§ **REQUIRED ACTION**
Where in the entries below does "dimensions" appear? Copy every line that has it.

[Collected data entries]
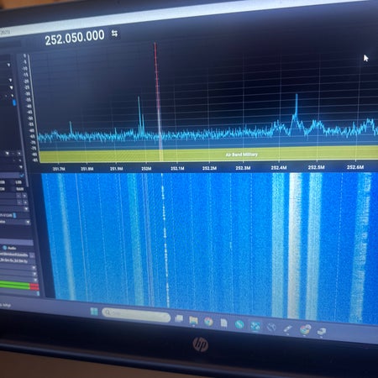Launch the first Chrome icon in taskbar

point(208,321)
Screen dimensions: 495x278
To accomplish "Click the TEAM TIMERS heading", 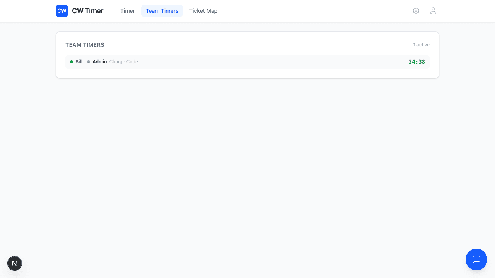I will (85, 45).
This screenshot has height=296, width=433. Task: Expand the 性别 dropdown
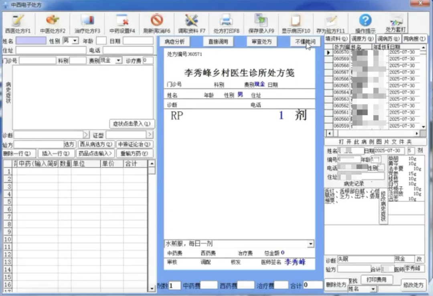click(75, 41)
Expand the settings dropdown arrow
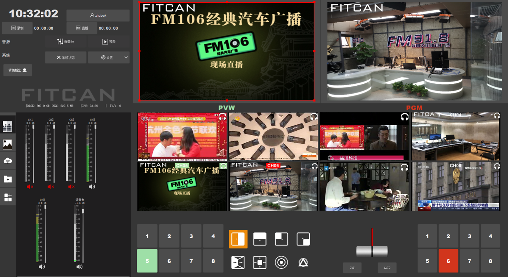508x277 pixels. 126,57
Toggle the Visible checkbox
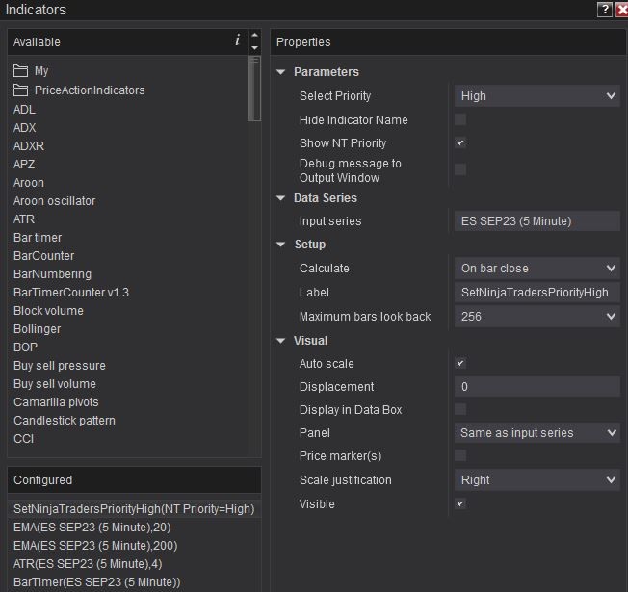This screenshot has width=628, height=592. pos(460,503)
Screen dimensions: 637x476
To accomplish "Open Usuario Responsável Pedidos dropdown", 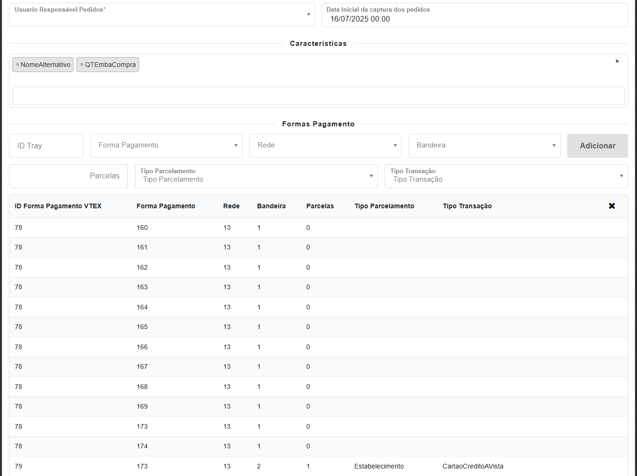I will click(162, 15).
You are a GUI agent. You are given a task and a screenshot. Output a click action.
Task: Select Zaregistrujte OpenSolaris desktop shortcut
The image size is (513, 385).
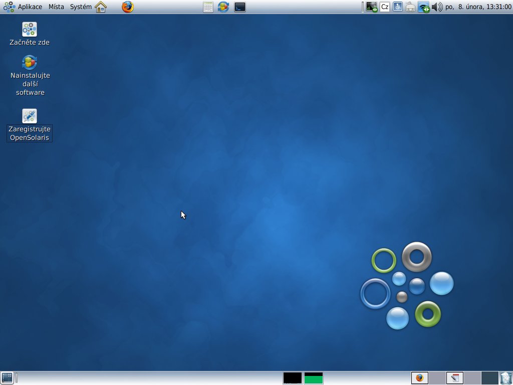30,116
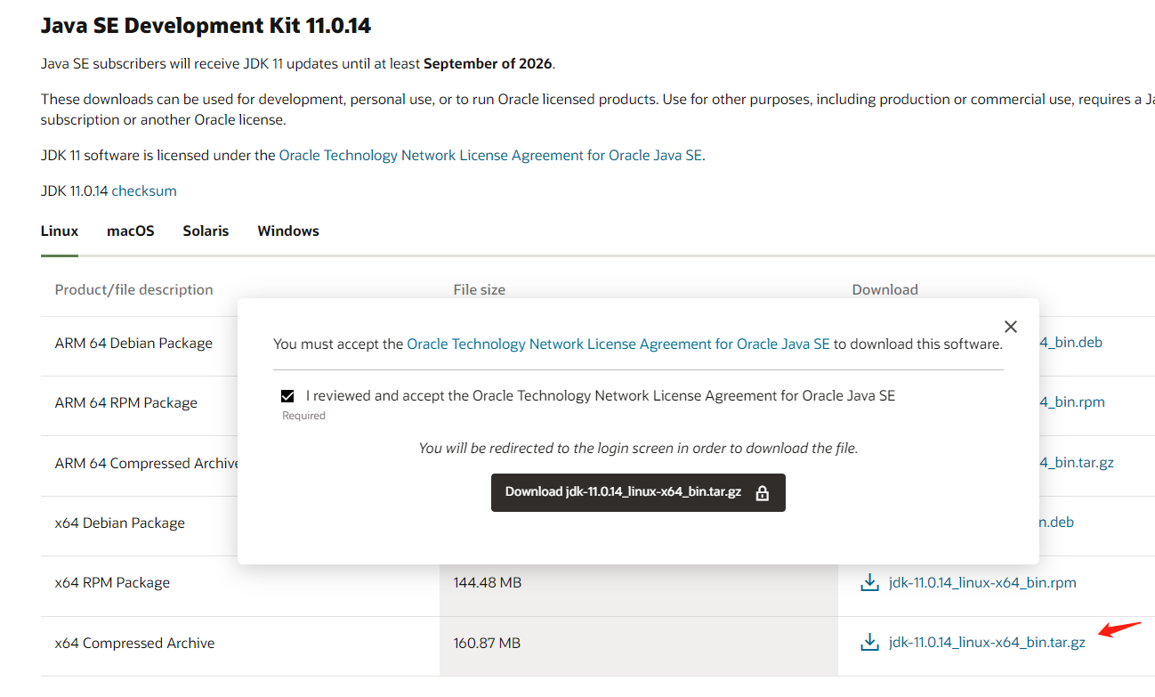
Task: Open license agreement link in page header text
Action: 490,155
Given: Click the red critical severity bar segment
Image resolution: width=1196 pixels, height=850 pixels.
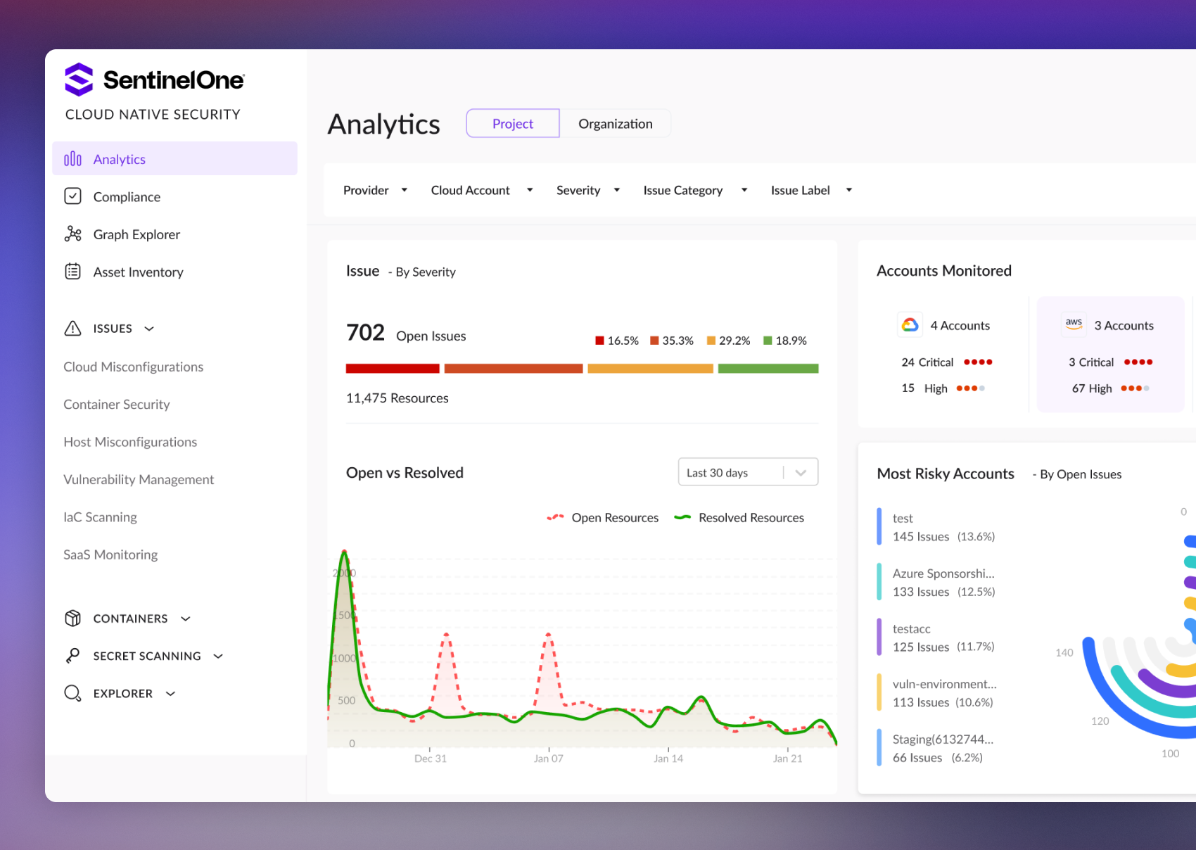Looking at the screenshot, I should point(393,369).
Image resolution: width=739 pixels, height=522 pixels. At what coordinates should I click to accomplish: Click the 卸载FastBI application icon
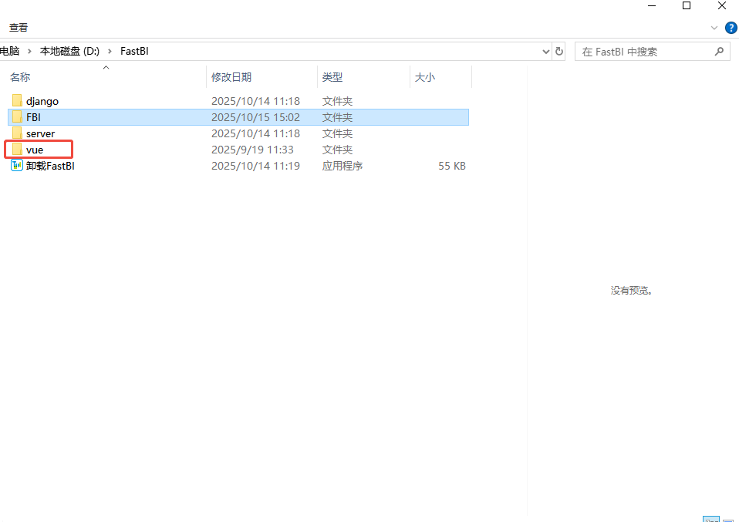(x=17, y=166)
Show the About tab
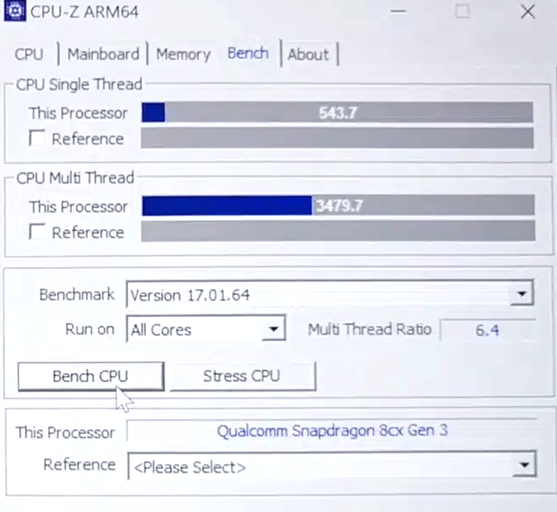The height and width of the screenshot is (512, 557). (x=308, y=55)
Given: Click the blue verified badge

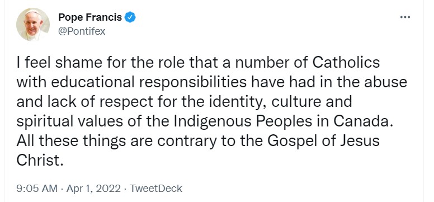Looking at the screenshot, I should (x=130, y=17).

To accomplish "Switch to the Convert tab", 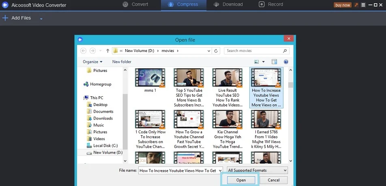I will click(x=135, y=4).
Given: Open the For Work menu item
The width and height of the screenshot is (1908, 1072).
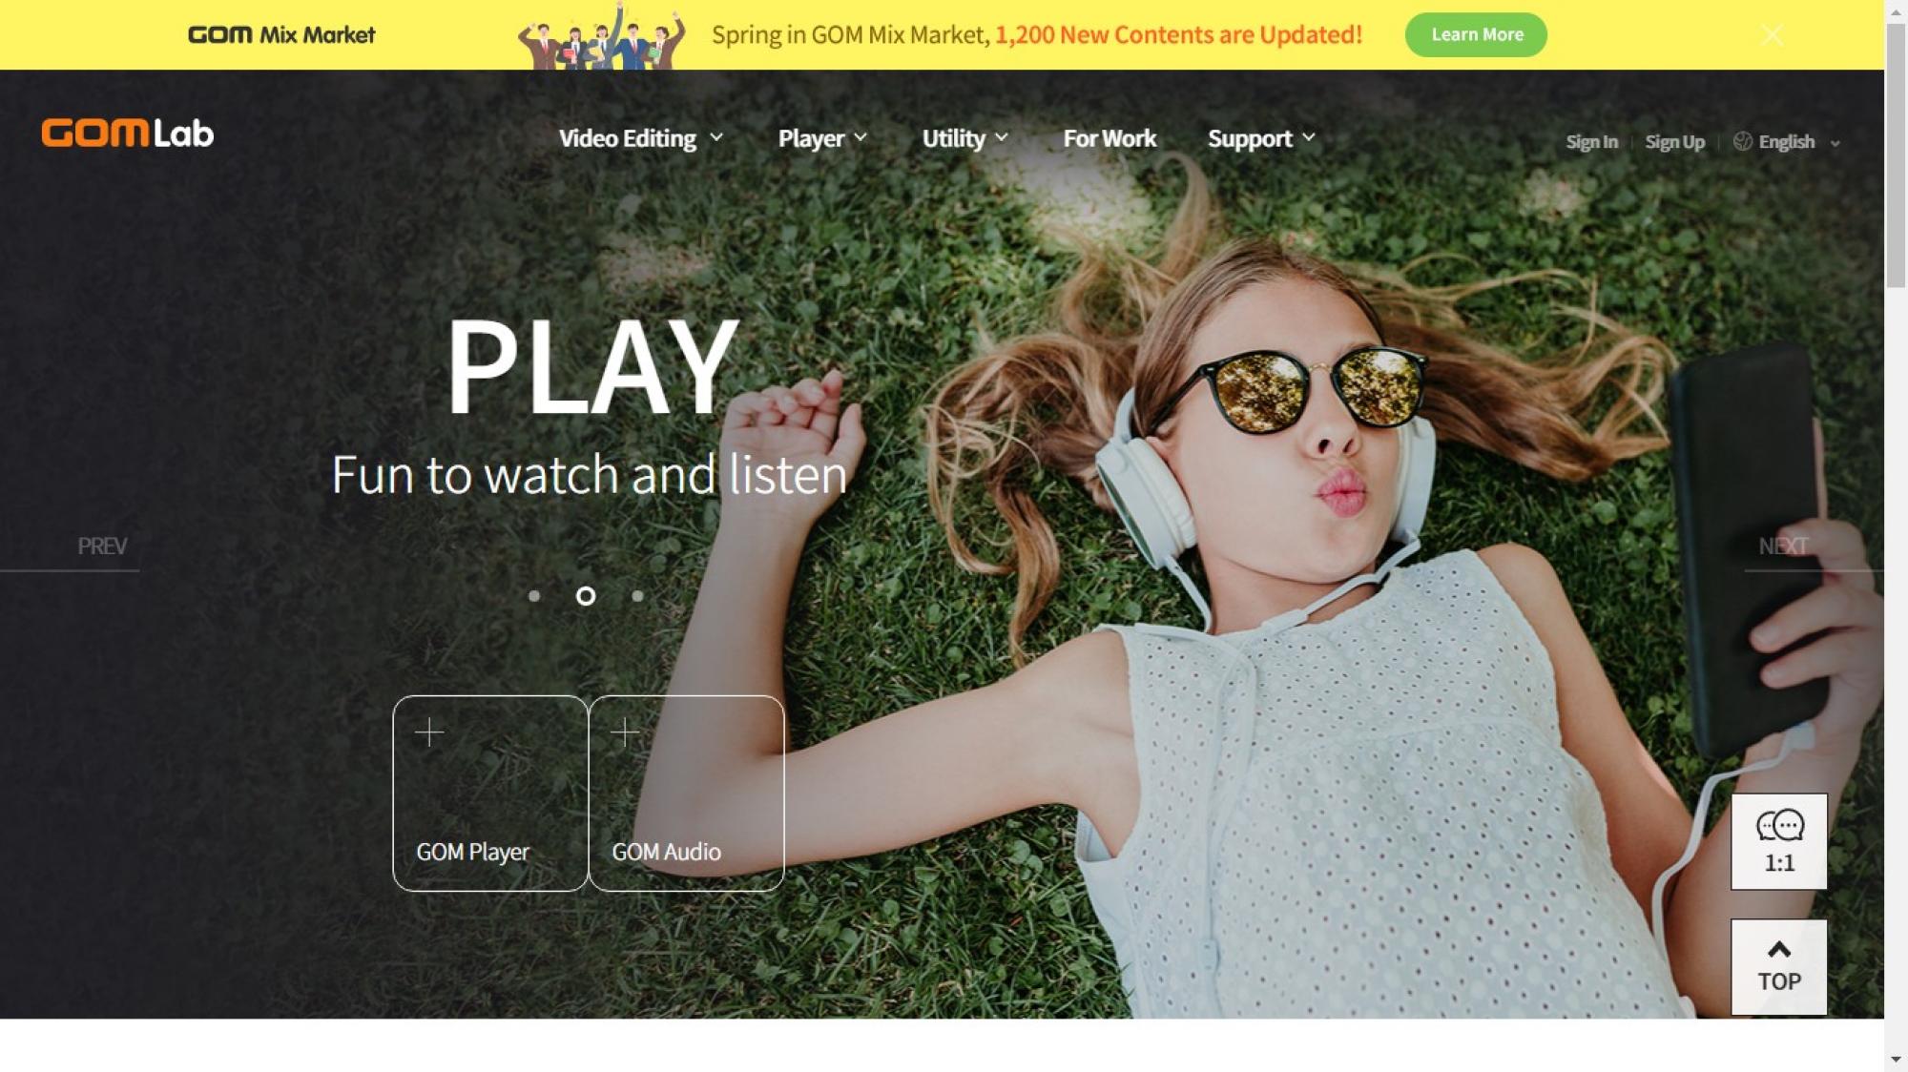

§ **YOUR SOLUTION**
Screen dimensions: 495x278
Screen dimensions: 637x476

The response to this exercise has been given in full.